*** Begin section ***
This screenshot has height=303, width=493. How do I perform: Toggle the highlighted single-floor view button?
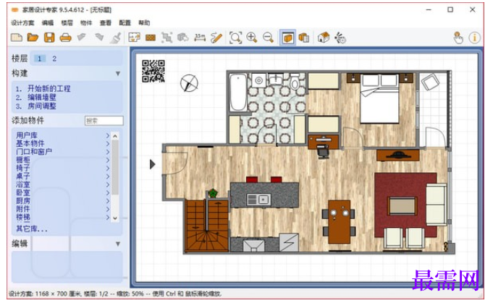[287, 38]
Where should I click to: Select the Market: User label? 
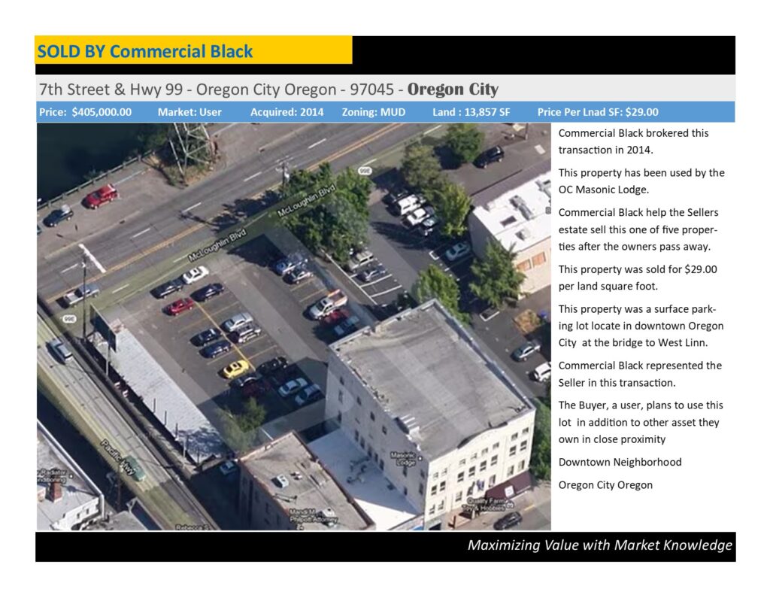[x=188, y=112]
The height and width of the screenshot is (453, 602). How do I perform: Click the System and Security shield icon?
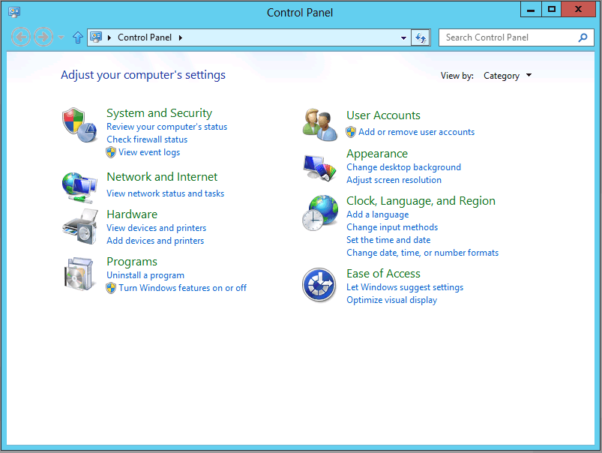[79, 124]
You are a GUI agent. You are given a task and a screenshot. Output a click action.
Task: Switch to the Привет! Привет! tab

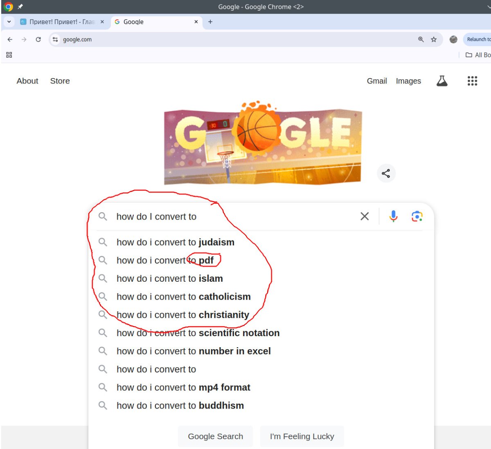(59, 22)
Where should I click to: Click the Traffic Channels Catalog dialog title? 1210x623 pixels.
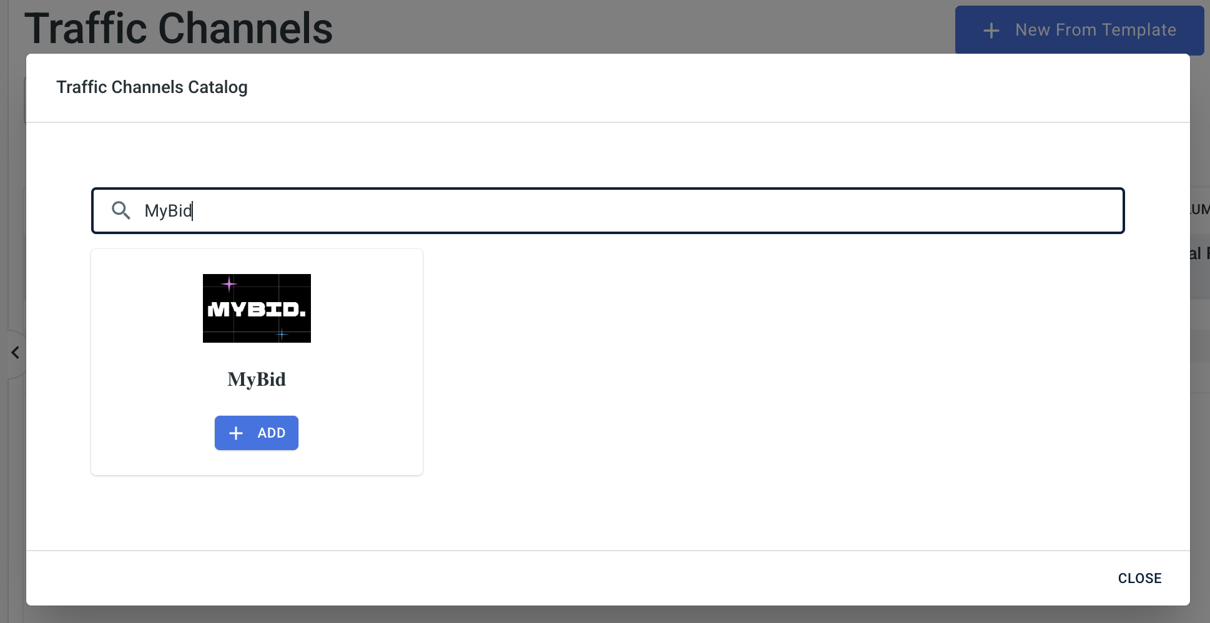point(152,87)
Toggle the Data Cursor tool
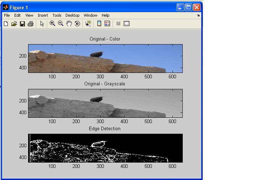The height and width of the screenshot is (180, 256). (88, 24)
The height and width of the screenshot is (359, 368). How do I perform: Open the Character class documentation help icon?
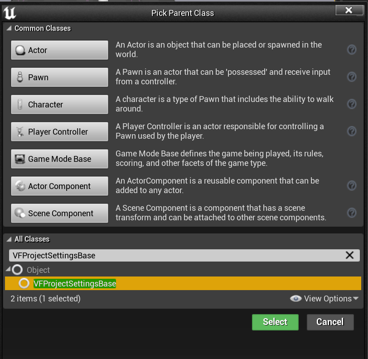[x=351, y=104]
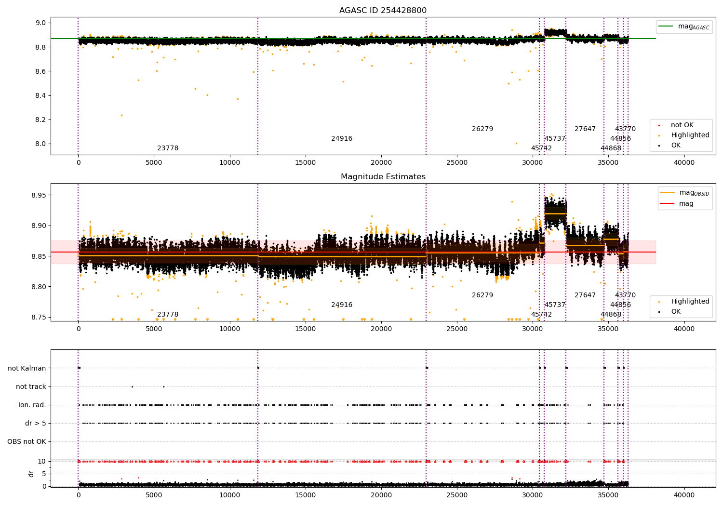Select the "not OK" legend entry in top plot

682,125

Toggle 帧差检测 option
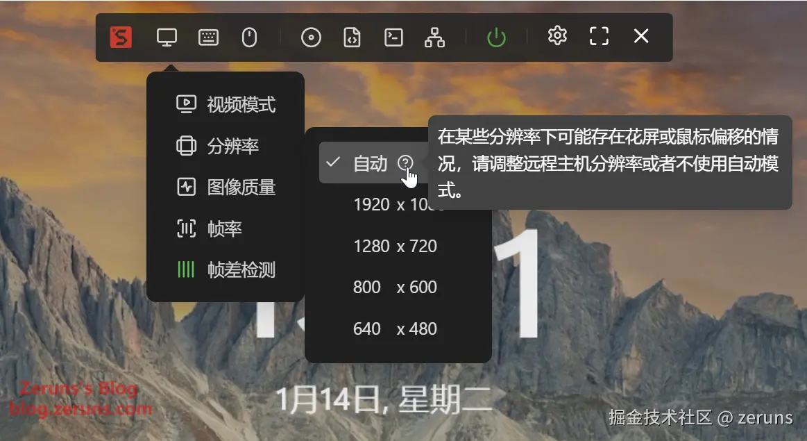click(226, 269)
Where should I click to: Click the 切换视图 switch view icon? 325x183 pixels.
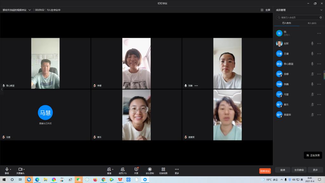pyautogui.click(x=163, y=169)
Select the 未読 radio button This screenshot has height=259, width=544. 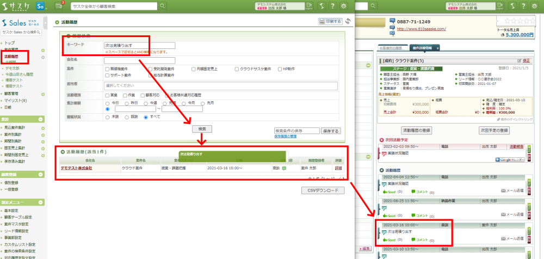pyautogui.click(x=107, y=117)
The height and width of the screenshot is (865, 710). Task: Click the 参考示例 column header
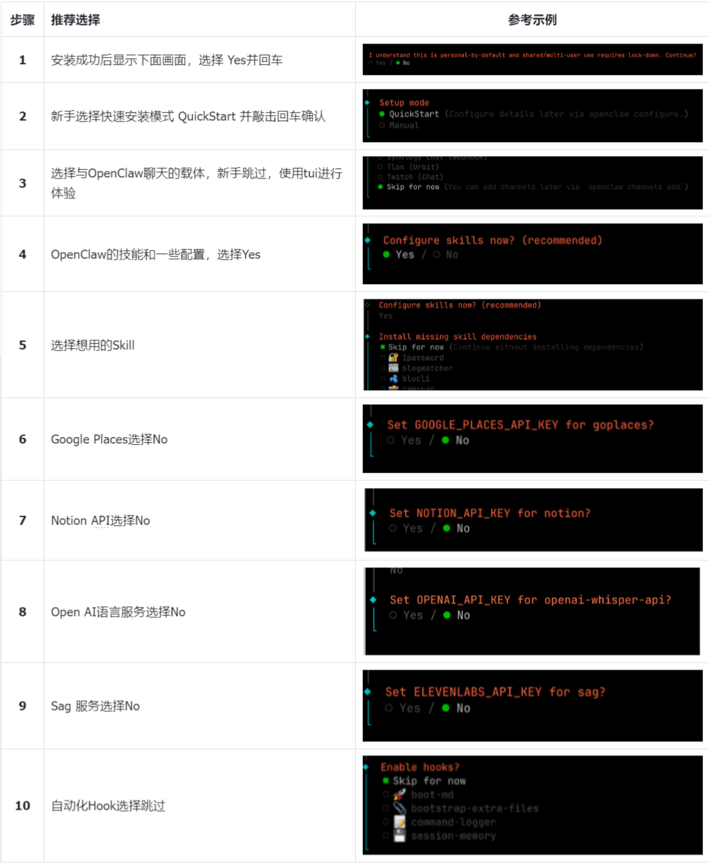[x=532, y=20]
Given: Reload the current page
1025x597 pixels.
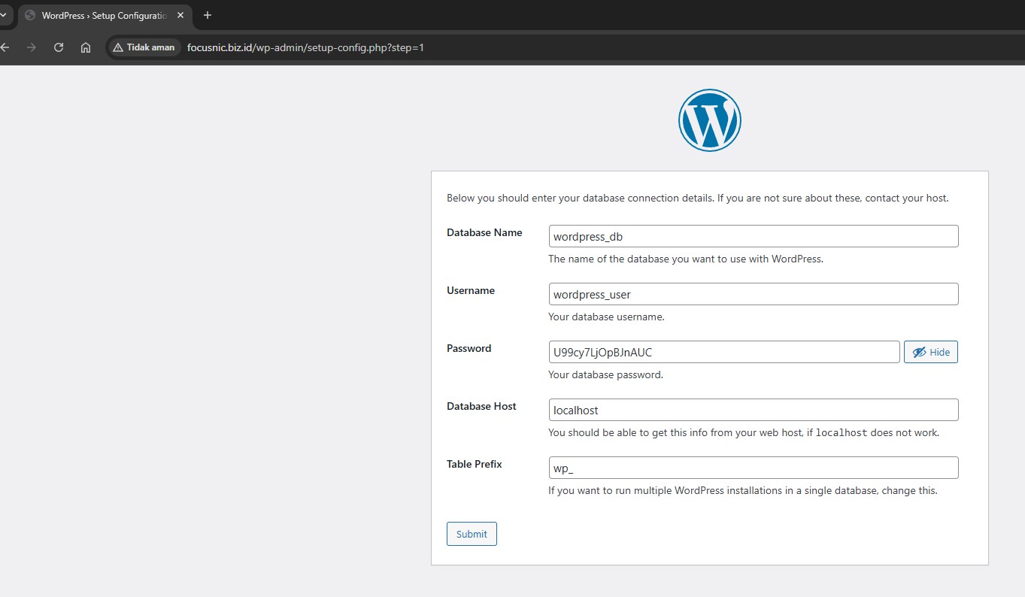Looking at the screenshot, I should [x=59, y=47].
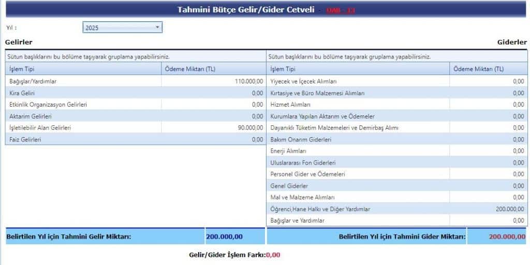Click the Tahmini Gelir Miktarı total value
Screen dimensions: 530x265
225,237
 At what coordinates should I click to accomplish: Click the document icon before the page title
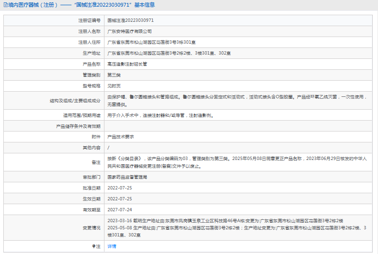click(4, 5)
*** End section ***
**REQUIRED ACTION:** Only the lines from the one containing "1025x597 pixels." through the last line of the data belong in the copy, both included and reproduced exactly. Pictures do not.

**REPLY:**
1025x597 pixels.
Looking at the screenshot, I should [x=59, y=47].
Click the Tahmini Gelir Miktarı total value
Screen dimensions: 530x265
225,237
 At what coordinates should I click to accomplish: Click the document icon before the page title
click(4, 5)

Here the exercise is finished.